The recently released movie, Thappad (Slap) deserves a review. It is hard hitting and earnest. Spoiler alert! This blog may contain a few details.
The movie is set up in Delhi in today’s world and centers around Amrita (Taapsee Pannu). She is from a middle-class family married into a rich business family. Her life in turn centers around her household. Waking up early in the morning, serving tea to her husband, taking care of her diabetic mother in law, getting things in order for her husband to managing everything in the house including “her” Internet and “her” printer – as her husband voices. Her husband is on his way to becoming CEO of his company and shifting base to London. He is completely oblivious to anything else in his life.

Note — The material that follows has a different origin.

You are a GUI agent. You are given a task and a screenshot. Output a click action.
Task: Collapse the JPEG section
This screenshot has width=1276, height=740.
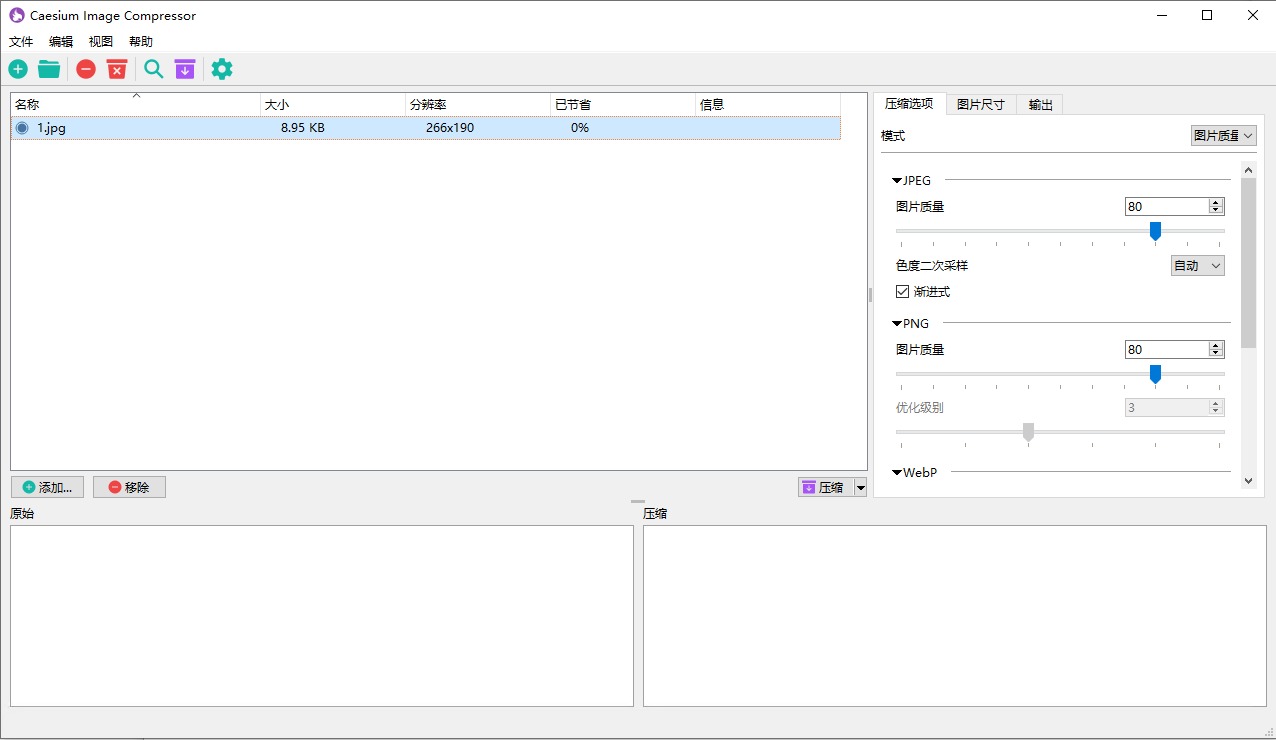coord(897,181)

The turning point is the party at their house, where, in a fit of anger and frustration over office politics, her husband slaps Taapsee publicly.
She goes about her routine in a daze while digesting what the slap meant and represented. Her husband meanwhile, treats it as “shit happens”. He puts it down to his frustration over being cheated out of a promotion he richly deserved. He gives her a gift, takes her out to dinner but doesn’t acknowledge he did anything wrong or is apologetic for his action. She on the other hand, realizes she can’t continue living this life and leaves for her parent’s home. The rest of the movie is about her struggle to emerge from this incident with her self-respect preserved and her head held high.
There are parallel tracks of other supporting cast with their own stories largely reiterating the subtext of patriarchal mindsets that continue dominating our thinking even today. Everyone advices Taapsee to let it go and move on.
She however, makes a powerful pitch to her lawyer saying she became a housewife by choice and tied her happiness to her husband’s but did that entitle him to slap her and get away with it?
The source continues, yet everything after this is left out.